Elastic Tensors from Pairwise Energy Frameworks in Molecular Crystals

17 December 2025, Version 2
This content is an early or alternative research output and has not been peer-reviewed by Cambridge University Press at the time of posting.

Abstract

Mechanical properties of molecular crystals are fundamentally important to their in- dustrial utility as pharmaceuticals or agrochemicals, energetic materials and more. Yet, complete measurements of elastic tensors are relatively rare and even their theoretical prediction via conventional energy models is not commonplace for molecular crystals.
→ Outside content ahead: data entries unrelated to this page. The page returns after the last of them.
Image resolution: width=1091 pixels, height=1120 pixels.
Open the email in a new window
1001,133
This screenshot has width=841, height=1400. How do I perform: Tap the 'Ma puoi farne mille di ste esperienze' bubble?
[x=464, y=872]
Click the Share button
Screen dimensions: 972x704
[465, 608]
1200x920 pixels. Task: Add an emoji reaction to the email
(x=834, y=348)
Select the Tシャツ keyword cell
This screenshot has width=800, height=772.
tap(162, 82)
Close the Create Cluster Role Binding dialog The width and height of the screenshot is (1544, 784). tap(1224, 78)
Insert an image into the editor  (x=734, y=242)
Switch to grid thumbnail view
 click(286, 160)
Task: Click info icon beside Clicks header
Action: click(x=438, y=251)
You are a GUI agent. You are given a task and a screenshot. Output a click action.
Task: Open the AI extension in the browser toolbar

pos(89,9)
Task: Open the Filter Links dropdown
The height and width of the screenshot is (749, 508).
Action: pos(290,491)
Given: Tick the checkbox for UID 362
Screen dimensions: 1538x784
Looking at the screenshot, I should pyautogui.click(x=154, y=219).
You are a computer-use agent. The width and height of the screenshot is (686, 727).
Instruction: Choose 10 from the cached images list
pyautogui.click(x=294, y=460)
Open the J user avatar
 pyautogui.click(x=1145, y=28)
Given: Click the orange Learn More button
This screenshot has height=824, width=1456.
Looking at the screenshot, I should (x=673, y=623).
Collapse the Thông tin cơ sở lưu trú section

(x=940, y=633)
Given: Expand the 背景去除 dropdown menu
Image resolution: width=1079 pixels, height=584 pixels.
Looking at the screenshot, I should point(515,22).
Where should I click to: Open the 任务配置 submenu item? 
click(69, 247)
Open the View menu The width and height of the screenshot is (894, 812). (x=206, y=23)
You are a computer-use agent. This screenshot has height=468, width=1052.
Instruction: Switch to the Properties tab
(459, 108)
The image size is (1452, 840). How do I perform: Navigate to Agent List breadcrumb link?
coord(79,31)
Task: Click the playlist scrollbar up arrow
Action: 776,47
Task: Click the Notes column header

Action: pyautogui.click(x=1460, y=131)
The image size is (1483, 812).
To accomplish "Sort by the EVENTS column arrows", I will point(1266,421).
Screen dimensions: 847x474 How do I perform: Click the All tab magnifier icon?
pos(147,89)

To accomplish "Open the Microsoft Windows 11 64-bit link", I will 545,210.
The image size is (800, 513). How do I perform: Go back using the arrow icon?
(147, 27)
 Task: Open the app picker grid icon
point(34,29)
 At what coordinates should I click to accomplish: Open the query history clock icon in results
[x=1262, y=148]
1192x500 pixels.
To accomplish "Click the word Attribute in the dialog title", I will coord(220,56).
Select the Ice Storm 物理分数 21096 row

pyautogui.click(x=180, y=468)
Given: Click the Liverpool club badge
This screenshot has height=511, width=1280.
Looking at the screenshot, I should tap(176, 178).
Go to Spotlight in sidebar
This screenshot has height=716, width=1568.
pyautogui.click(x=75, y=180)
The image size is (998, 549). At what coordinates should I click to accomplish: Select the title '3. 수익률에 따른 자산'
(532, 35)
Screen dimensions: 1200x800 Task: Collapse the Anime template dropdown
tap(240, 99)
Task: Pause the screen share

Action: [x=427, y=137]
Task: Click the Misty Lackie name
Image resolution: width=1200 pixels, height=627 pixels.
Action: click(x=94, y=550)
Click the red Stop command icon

The absence of reliable, widely applicable methods in this area leads chemists to rely on the intuitive and foundational notion that we can rationalise the mechanical behaviour of molecular crystals by examination of pairwise intermolecular interactions. This view is pervasive in contemporary literature, but the extent to which this idea yields reliable and quantifiable insight is itself relatively unexplored. We propose a simple approxima- tion, compatible with any intermolecular energy model, to rapidly produce an estimate of the complete elastic tensor, given an experimental crystal structure. The protocol can be performed without geometry optimisation and is guaranteed by construction to yield a positive-definite tensor. We benchmark our technique, along with other classical and contemporary methods, against experiment and periodic (plane-wave) density functional theory calculations in order to assess where the approximation is useful. Further, by examining the failure cases we hope to provide chemical insight into classes of materials where we should not rely on intuitive explanations based on pairwise intermolecular interactions to explain mechanical or other material properties.